En una noche vibrante de abril, bajo los focos del Westpark de Múnich y ante 5.000 espectadores, Pascal Schroth alzó los puños por última vez. No fue simplemente una victoria por nocaut contra el austriaco Karl Proderutti en el tercer asalto. Fue el cierre perfecto para una vida construida entre combates, resistencia y redención. Schroth se coronó por décima vez campeón mundial de kickboxing poniendo punto final a una carrera que desafió los límites físicos, emocionales y espirituales, según publicó Der Spiegel.

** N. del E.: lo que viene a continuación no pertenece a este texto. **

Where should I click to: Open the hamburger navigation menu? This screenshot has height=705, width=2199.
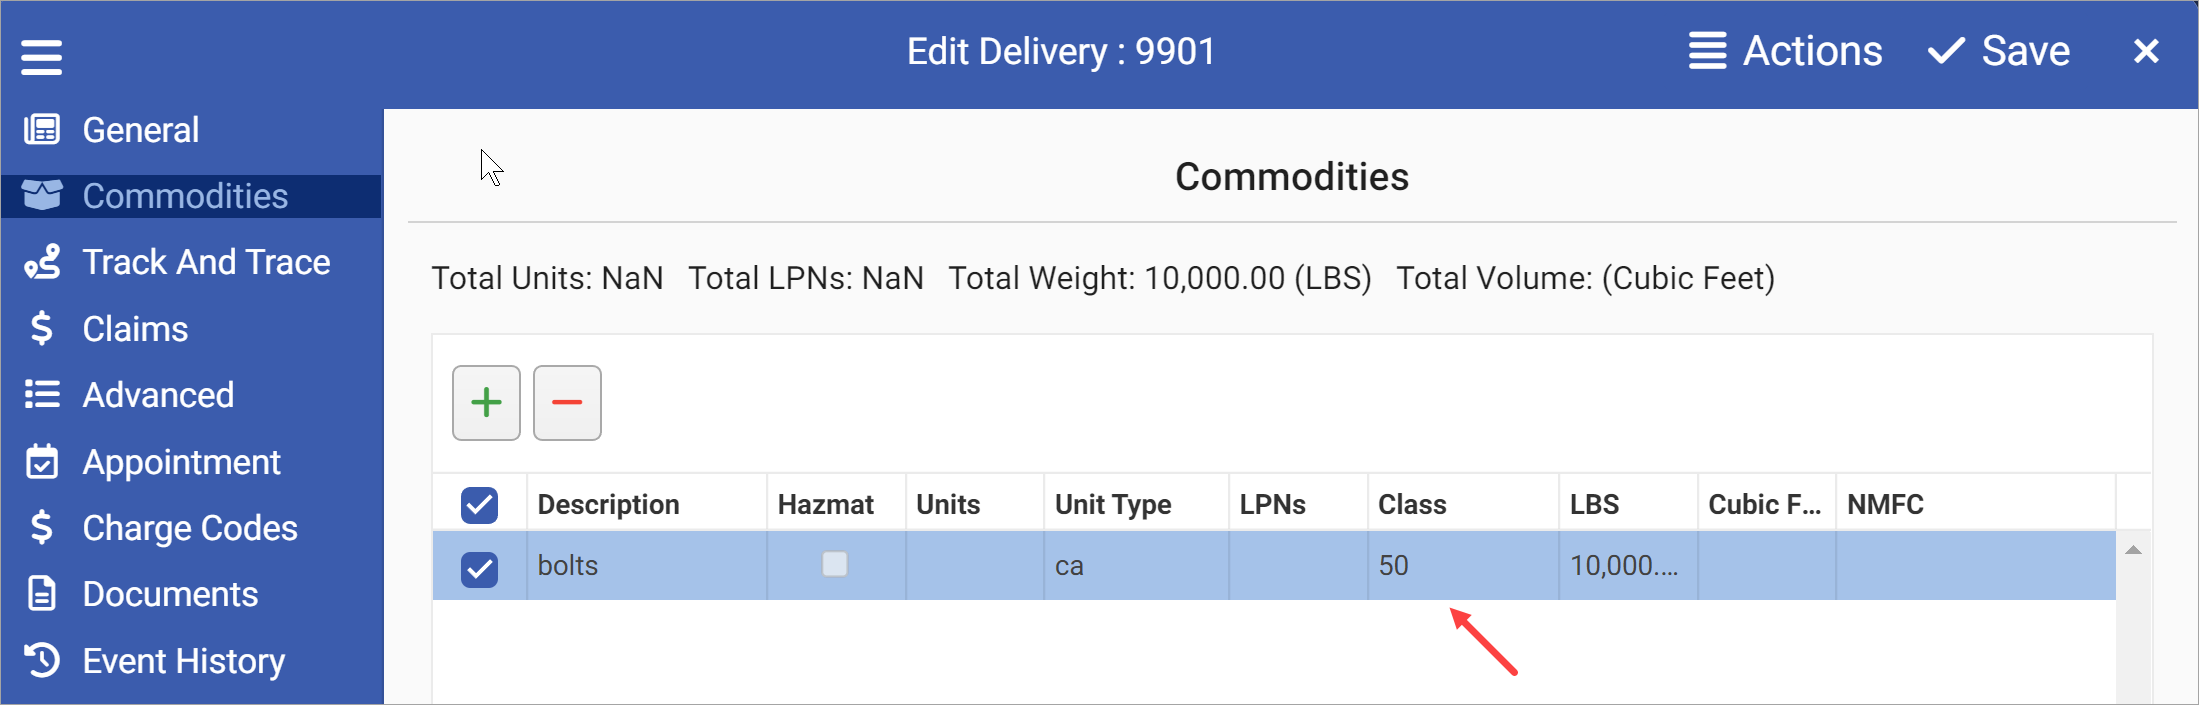coord(41,55)
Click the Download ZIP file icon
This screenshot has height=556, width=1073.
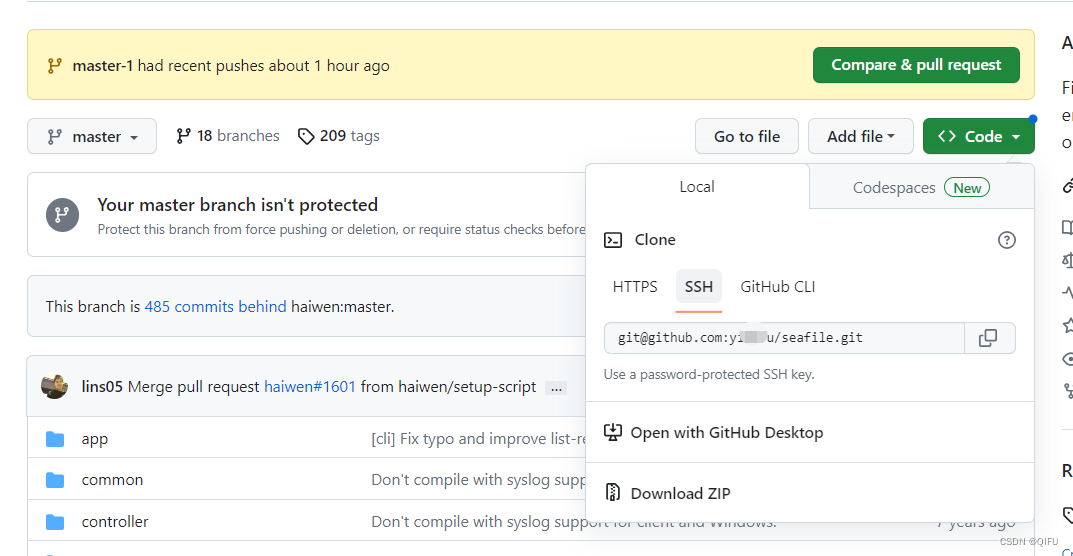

Nacido en uno de los distritos más empobrecidos de Alemania, Bremerhaven-Lehe, Schroth creció en un entorno hostil. Criado por una madre soltera que trabajaba como enfermera y camarera, y sometido a violencia doméstica, encontró refugio en las calles, el alcohol y el tabaco desde temprana edad.
Fue un novio estadounidense de su madre quien lo introdujo al mundo de las artes marciales, llevándolo por primera vez a un gimnasio que, según recuerda, le cautivó de inmediato.
Dejó de fumar, se trasladó a vivir con sus abuelos y entrenó sin descanso, aunque nadie creyera en su sueño de convertirse en profesional. A los 18 años no celebró su cumpleaños: prefirió encerrarse a ver combates de kickboxing.

Desesperado, sin estudios ni futuro, Schroth tomó una decisión radical: voló a Bangkok con sus últimos ahorros y sin billete de regreso. Vivió en condiciones precarias, mezclando huevos crudos con gaseosas ante la imposibilidad de pagar suplementos. “En algún momento los nervios mueren”, le decían los tailandeses entre risas.
Pese a las dificultades, triunfó. Peleó por toda Asia, a menudo financiando sus propios vuelos. En 2016 ganó la Copa del Rey en Tailandia, uno de los torneos más prestigiosos del boxeo tailandés, y comenzó a ser reconocido por los taxistas de Bangkok como “el alemán”.
Todo cambió en octubre de 2018. Durante un combate en China, su oponente ejecutó una maniobra ilegal: lo levantó por la cintura y lo arrojó de cabeza contra el suelo. La acción, conocida como spiking, está prohibida. Schroth sintió un crujido en el cuello y quedó inmóvil. La quinta vértebra cervical estaba fracturada en dos partes. Podría haber quedado paralizado o muerto.
Pasó tres días en una cama de hospital chino sin recibir explicaciones médicas claras. Fue su esposa, Aldis, quien lo cuidó en el proceso de rehabilitación, cocinándole, duchándolo y sosteniéndolo cuando lloraba en silencio. Una campaña de recaudación online, iniciada por un amigo, le permitió cubrir los costos del tratamiento y salvar su carrera.

Decidido a no rendirse, Schroth se internó en un monasterio budista cerca de Camboya. Entregó su teléfono, se afeitó la cabeza y vistió la túnica naranja. En el silencio, dice, encontró la respuesta: “Sin luchar, no era yo mismo”. Apenas seis meses después de la lesión, volvió a entrenar.
Pese a las advertencias médicas, regresó al ring en 2019 gracias al entrenador Mladen Steko, quien organizó para él una pelea por el título mundial. Ganó. Schroth había vencido a su oponente, y a la sombra del miedo y la duda.
Tras la pandemia, se trasladó con su familia a Ko Phangan, donde construyó un campo de entrenamiento con infraestructura de primer nivel. Su esposa, Aldis, fue clave para materializar el proyecto. Schroth entrenó a actores como Benno Fürmann y raperos como Marteria, además de atletas profesionales e influencers.
Pero ser empresario, entrenador, padre y luchador comenzó a pasar factura. Exigido por la gestión del negocio y el cuidado de su familia, decidió retirarse. Su última pelea fue una especie de exorcismo simbólico: regresó a China en 2024 para cerrar el ciclo del trauma que casi lo destruye.
El 80º combate de su carrera se convirtió en un espectáculo. Schroth no dejó espacio a la especulación: ejecutó golpes certeros, desgastó a Proderutti y lo noqueó en el tercer asalto. Cuando cayó el confeti dorado, Pascal Schroth lloró sobre el hombro de su entrenador.
“Lo hice”, le dijo a su esposa por teléfono. “Vuelvo a casa”.